# Wlan für den WebServer einrichten



## tux_rules (23. Januar 2008)

Hallo Leute.

Ich hab einen Windows Server als WebServer eingerichtet. Von außen(vom Internet aus) auf den Server kann ich zugreifen. Jetzt bin ich auf den Gedanken gekommen das ich mein alten WLan Router anstecke und mittels wlan auf den Server (nur als Web) zugreife.

Ich hab mir gedacht das ich das Wlan offen lasse aber nur auf meinen Web Server zugreifen kann und keine andere Internet Seite. Wie geht das kann mir da mal wer helfen.

Ich hab einen keleinen Plan gemacht wie es bei mir ausschaut.

am Internet Modem ist der dsl Router angeschlossen und am dsl Router ist der Win Server und der Wlan Router angeschlossen.

Mit freundlichen Grüßen

Martin


----------



## tux_rules (23. Januar 2008)

Ich hab es hin bekommen. Nur eins funktioniert nicht. Wenn ich jetzt eine beliebige Internet Adresse eingebe kommt die Meldung das die Seite nicht gefunden wurde. Das passt ja so halbat. nur will ich das Automatisch die Startseite vom WebServer aufgerufen wird und nicht die Meldung kommt. Muss ich da am WebServer einstellen? Wenn ja das und wo? Ich hab Windows Server 2003 Enterprice Edition.

Mit freundlichen Grüßen

Martin


----------

*Angezeigte Daten*:
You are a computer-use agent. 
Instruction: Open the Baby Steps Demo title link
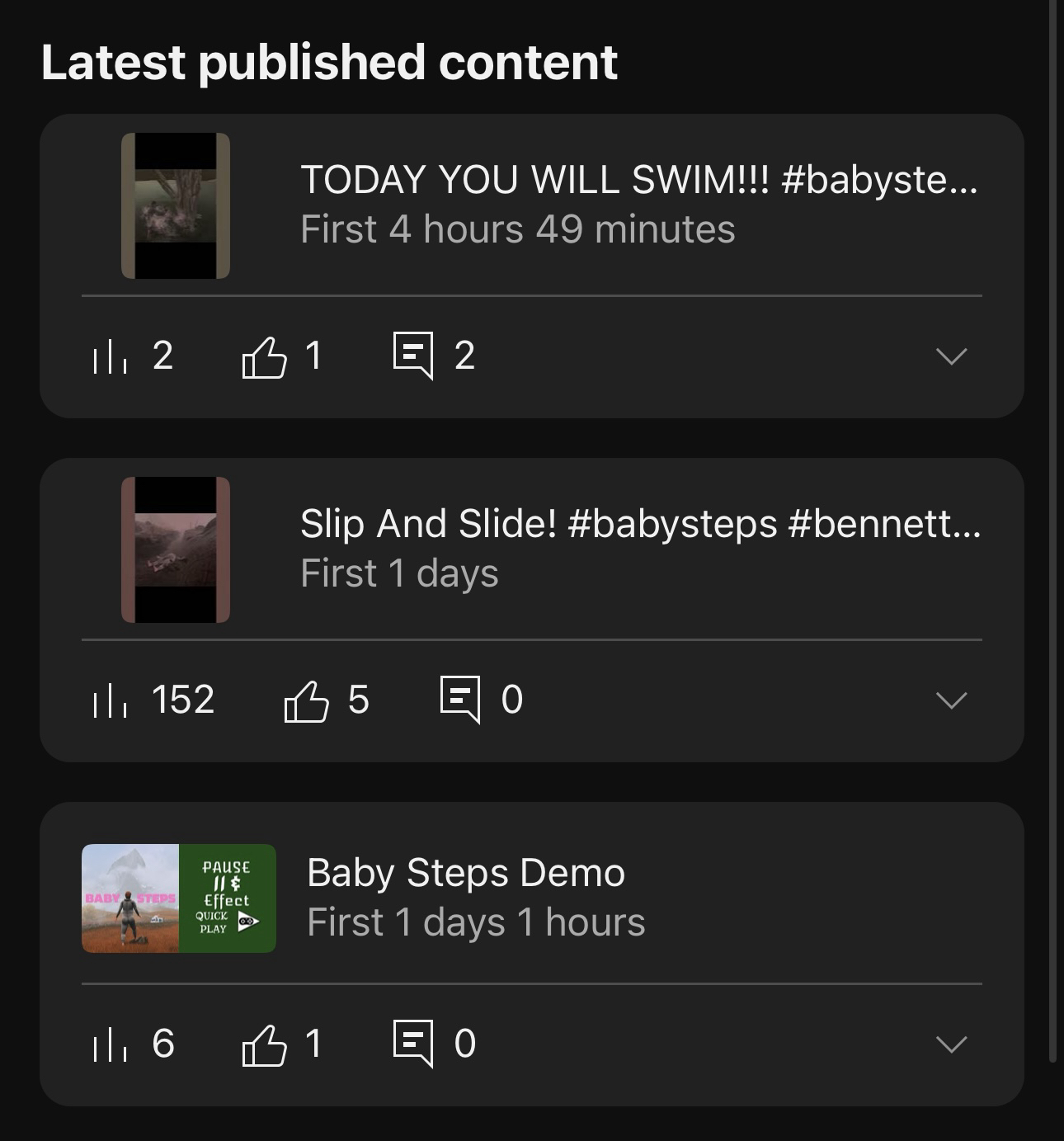(466, 873)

*Was zu tun ist*:
[1] Gib aus dem ausgewählten Abschnitt den Text zwischen „Ich hab einen keleinen“ und „Wlan Router angeschlossen.“ einschließlich wortgetreu wieder.
[2] Beantworte zum ausgewählten Abschnitt diese Fragen:
(a) Welches alte Gerät soll angesteckt werden, um per WLAN auf den Server zuzugreifen?
(b) Welches Gerät ist direkt am Internet-Modem angeschlossen?
(c) Welche Meldung kommt, wenn man eine beliebige Internetadresse eingibt?

*Die Lösungen*:
[1]
Ich hab einen keleinen Plan gemacht wie es bei mir ausschaut.

am Internet Modem ist der dsl Router angeschlossen und am dsl Router ist der Win Server und der Wlan Router angeschlossen.

[2]
(a) Der alte WLAN-Router.
(b) Der DSL-Router.
(c) Die Meldung, dass die Seite nicht gefunden wurde.